Leaving out the pictures, restate each record below word for word.
______________________________
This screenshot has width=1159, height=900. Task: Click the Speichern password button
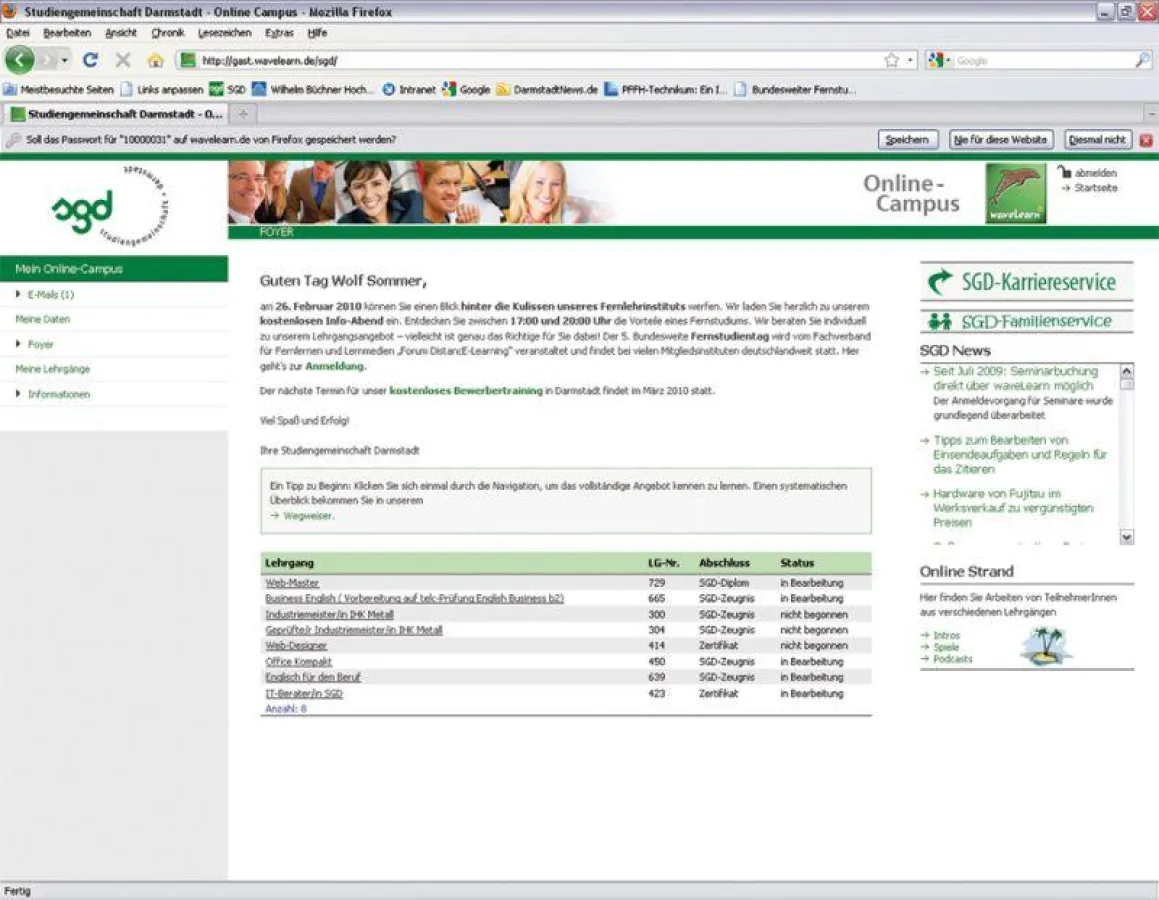point(906,140)
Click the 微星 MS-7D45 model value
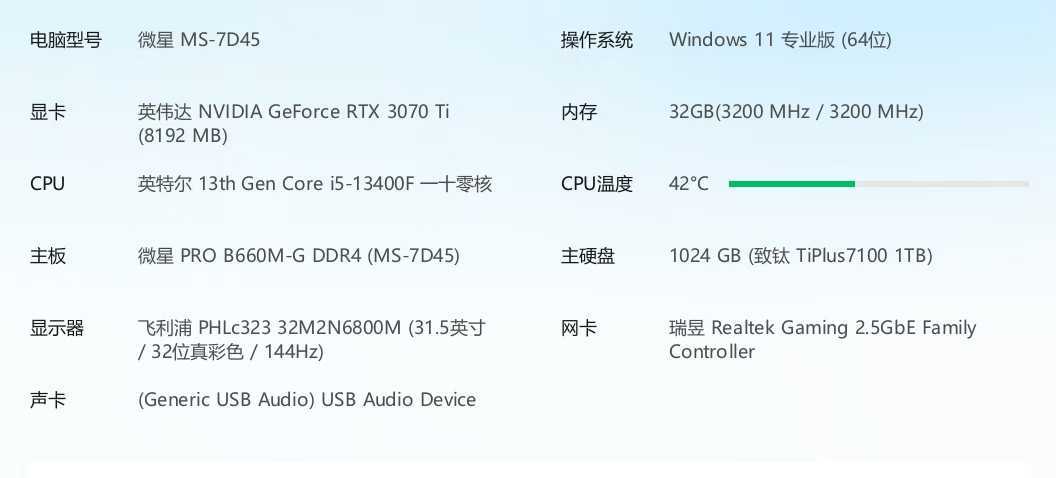This screenshot has width=1056, height=478. click(x=199, y=40)
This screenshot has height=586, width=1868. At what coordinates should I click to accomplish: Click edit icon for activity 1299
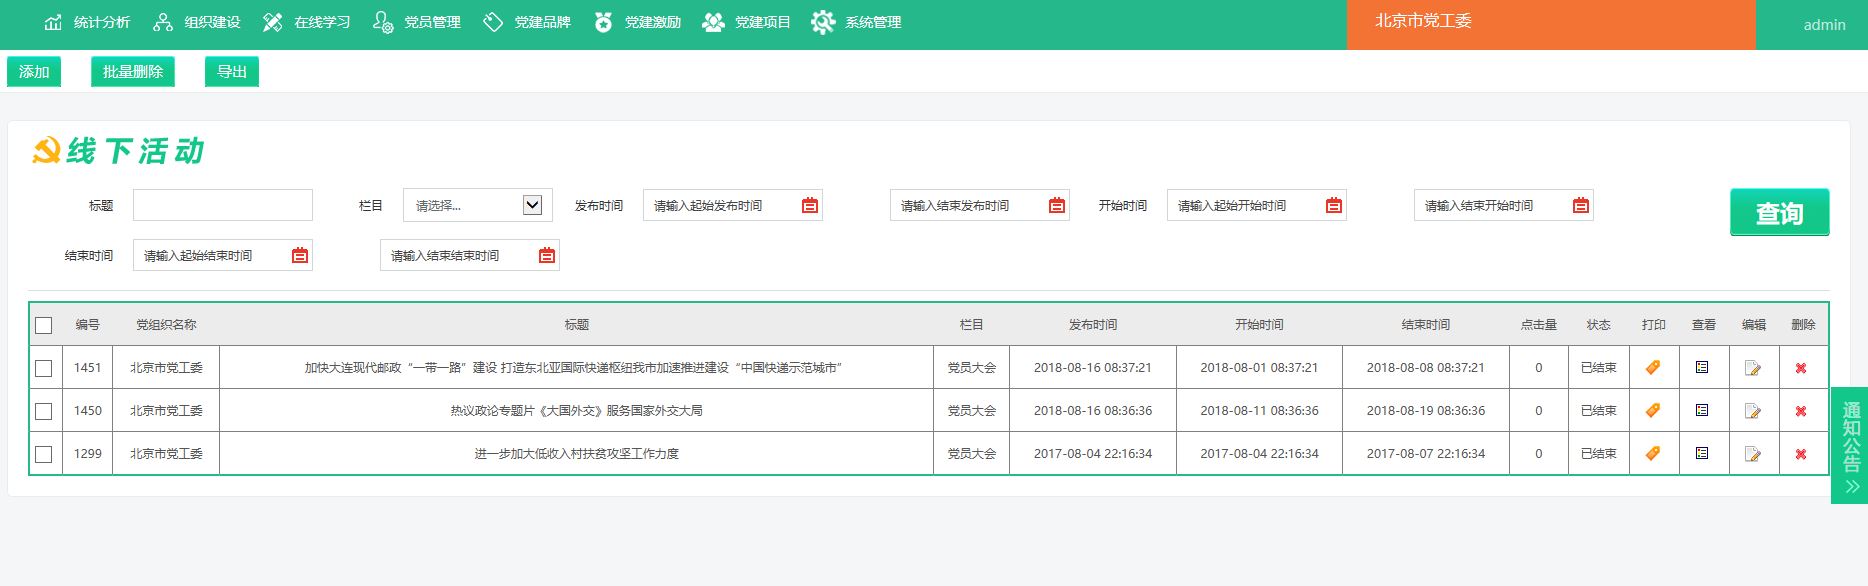point(1752,454)
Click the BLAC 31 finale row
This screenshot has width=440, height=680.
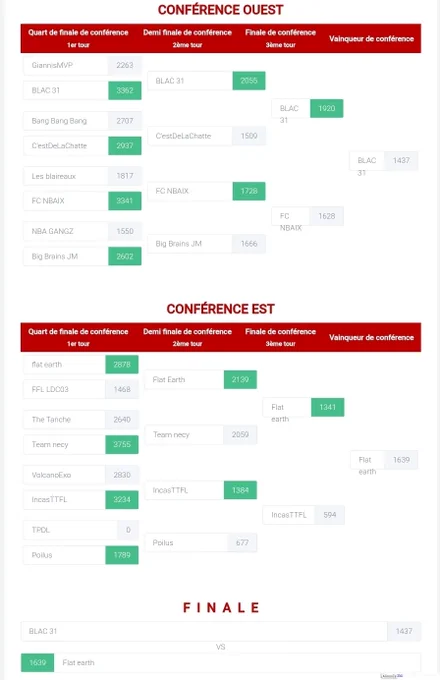[x=221, y=631]
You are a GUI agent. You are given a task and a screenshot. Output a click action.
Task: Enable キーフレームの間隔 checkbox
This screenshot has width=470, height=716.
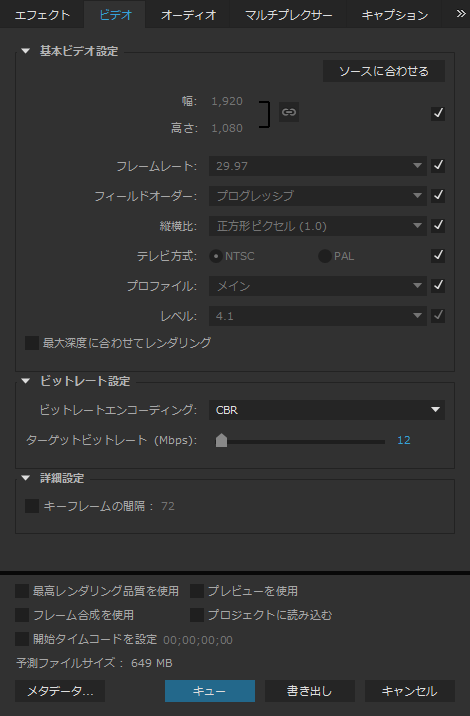tap(32, 506)
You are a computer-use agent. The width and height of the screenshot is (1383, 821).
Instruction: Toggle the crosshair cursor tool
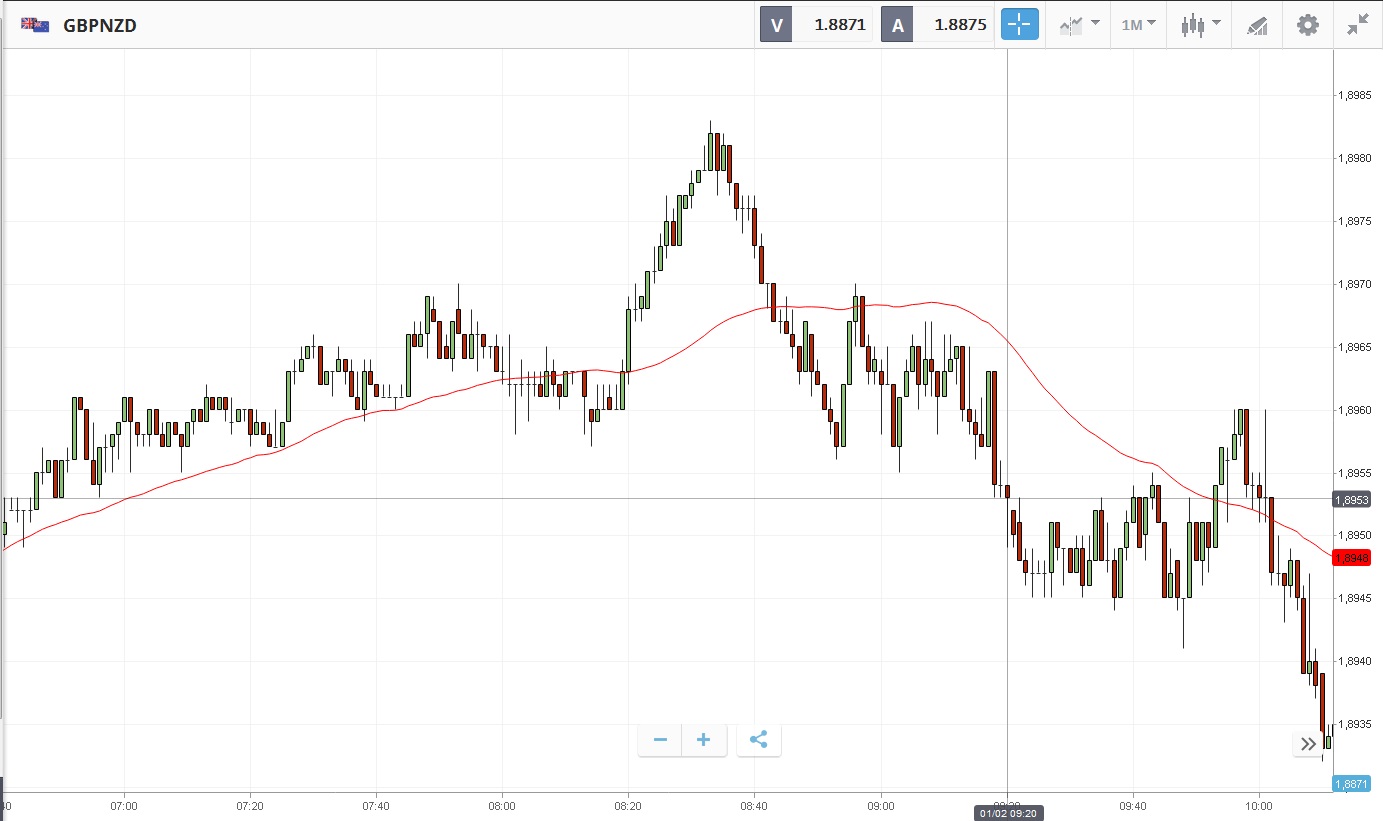pyautogui.click(x=1020, y=25)
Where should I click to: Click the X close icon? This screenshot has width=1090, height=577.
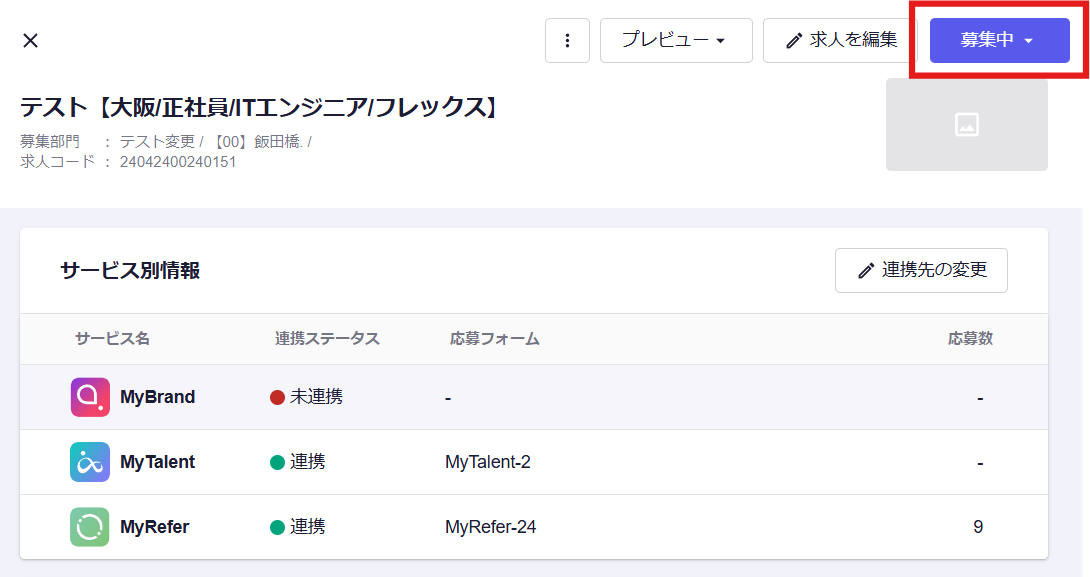[30, 40]
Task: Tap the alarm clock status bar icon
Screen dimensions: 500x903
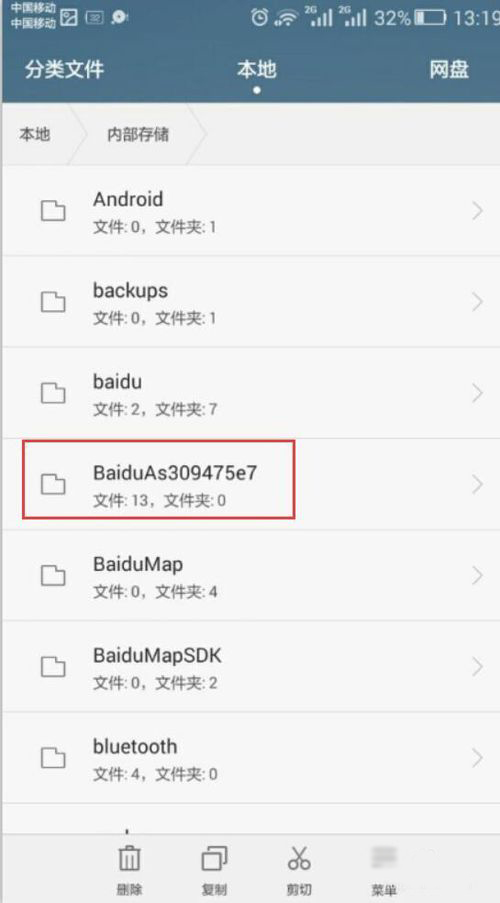Action: tap(260, 18)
______________________________
Task output =
This screenshot has width=1159, height=900. Task: Click the Speichern password button
point(906,140)
Click the 微星 MS-7D45 model value
This screenshot has width=1056, height=478. click(x=199, y=40)
This screenshot has height=586, width=1868. At what coordinates should I click to accomplish: Click edit icon for activity 1299
point(1752,454)
Click the BLAC 31 finale row
This screenshot has width=440, height=680.
[x=221, y=631]
You are a GUI agent. You are given a task and a screenshot. Output a click action.
Task: Enable キーフレームの間隔 checkbox
This screenshot has width=470, height=716.
tap(32, 506)
You are a computer-use agent. The width and height of the screenshot is (1383, 821).
Instruction: Toggle the crosshair cursor tool
pyautogui.click(x=1020, y=25)
Where should I click to: Click the X close icon? This screenshot has width=1090, height=577.
[30, 40]
Task: Tap the alarm clock status bar icon
Screen dimensions: 500x903
Action: tap(260, 18)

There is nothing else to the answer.